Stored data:
========================================================================

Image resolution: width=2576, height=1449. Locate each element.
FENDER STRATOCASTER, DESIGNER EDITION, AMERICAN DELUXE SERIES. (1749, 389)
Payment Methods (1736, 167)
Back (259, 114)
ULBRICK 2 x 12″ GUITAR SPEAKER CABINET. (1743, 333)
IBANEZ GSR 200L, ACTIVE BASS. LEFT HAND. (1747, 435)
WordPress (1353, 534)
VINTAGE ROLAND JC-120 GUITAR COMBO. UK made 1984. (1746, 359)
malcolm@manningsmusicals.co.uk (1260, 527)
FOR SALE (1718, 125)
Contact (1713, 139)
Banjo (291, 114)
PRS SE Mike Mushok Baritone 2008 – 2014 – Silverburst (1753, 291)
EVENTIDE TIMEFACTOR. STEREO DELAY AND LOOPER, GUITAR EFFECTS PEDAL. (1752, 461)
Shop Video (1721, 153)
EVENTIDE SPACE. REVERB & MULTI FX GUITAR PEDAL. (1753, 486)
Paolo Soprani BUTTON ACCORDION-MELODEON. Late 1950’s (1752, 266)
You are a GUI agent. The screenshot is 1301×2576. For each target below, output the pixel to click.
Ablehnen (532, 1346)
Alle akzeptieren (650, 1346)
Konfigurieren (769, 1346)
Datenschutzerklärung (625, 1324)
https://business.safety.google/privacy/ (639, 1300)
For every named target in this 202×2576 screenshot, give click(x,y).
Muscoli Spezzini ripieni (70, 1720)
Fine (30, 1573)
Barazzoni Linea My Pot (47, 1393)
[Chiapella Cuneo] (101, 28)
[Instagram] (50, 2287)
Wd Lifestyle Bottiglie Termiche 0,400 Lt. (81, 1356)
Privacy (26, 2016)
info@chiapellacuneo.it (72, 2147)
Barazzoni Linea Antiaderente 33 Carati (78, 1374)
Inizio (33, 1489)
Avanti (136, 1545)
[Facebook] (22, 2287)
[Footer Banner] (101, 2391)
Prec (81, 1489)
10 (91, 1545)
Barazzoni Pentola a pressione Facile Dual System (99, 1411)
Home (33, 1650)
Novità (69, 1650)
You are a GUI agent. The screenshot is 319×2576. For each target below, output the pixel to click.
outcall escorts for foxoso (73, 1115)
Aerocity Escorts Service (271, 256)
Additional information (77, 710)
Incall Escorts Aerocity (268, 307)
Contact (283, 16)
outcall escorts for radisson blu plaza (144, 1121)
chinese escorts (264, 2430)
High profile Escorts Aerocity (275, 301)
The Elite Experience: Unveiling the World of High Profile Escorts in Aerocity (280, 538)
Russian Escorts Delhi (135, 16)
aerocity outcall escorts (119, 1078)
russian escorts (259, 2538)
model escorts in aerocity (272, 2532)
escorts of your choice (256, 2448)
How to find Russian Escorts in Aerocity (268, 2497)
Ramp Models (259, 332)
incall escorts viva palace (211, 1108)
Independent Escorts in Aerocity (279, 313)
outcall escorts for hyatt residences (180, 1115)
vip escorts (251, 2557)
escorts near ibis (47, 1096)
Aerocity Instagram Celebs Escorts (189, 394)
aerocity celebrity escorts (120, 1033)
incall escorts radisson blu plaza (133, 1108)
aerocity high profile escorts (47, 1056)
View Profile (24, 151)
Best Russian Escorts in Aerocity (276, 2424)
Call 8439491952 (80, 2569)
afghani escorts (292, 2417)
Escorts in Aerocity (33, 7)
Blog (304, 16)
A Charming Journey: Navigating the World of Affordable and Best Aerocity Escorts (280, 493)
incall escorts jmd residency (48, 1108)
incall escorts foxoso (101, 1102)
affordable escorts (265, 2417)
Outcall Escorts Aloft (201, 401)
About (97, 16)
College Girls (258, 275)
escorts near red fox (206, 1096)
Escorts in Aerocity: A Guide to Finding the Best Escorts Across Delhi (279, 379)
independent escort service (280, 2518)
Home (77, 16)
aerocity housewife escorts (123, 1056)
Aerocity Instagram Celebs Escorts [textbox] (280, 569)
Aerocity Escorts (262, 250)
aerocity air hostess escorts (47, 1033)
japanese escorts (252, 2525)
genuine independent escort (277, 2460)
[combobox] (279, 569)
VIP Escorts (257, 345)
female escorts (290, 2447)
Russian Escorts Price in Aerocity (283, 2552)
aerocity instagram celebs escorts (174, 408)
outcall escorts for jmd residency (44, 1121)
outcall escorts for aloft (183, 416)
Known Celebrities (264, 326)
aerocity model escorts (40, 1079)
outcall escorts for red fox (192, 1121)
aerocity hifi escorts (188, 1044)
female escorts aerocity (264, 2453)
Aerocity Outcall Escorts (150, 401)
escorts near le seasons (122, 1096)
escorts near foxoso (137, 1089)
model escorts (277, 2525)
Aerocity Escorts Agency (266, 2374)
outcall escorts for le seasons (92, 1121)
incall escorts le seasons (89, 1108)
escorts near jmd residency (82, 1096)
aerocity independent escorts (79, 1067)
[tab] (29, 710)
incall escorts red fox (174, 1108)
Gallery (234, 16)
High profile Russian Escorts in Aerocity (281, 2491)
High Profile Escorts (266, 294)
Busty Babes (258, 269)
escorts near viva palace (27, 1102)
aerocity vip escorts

========================================================================

**HOW TO COMPLETE THIS TASK**
Using the records above, restate word for word the lines from the one with "Aerocity Escorts Service (271, 256)" through the one with "affordable escorts (265, 2417)", both included.

**TASK ANSWER**
Aerocity Escorts Service (271, 256)
Additional information (77, 710)
Incall Escorts Aerocity (268, 307)
Contact (283, 16)
outcall escorts for radisson blu plaza (144, 1121)
chinese escorts (264, 2430)
High profile Escorts Aerocity (275, 301)
The Elite Experience: Unveiling the World of High Profile Escorts in Aerocity (280, 538)
Russian Escorts Delhi (135, 16)
aerocity outcall escorts (119, 1078)
russian escorts (259, 2538)
model escorts in aerocity (272, 2532)
escorts of your choice (256, 2448)
How to find Russian Escorts in Aerocity (268, 2497)
Ramp Models (259, 332)
incall escorts viva palace (211, 1108)
Independent Escorts in Aerocity (279, 313)
outcall escorts for hyatt residences (180, 1115)
vip escorts (251, 2557)
escorts near ibis (47, 1096)
Aerocity Instagram Celebs Escorts (189, 394)
aerocity celebrity escorts (120, 1033)
incall escorts radisson blu plaza (133, 1108)
aerocity high profile escorts (47, 1056)
View Profile (24, 151)
Best Russian Escorts in Aerocity (276, 2424)
Call 8439491952 (80, 2569)
afghani escorts (292, 2417)
Escorts in Aerocity (33, 7)
Blog (304, 16)
A Charming Journey: Navigating the World of Affordable and Best Aerocity Escorts (280, 493)
incall escorts jmd residency (48, 1108)
incall escorts foxoso (101, 1102)
affordable escorts (265, 2417)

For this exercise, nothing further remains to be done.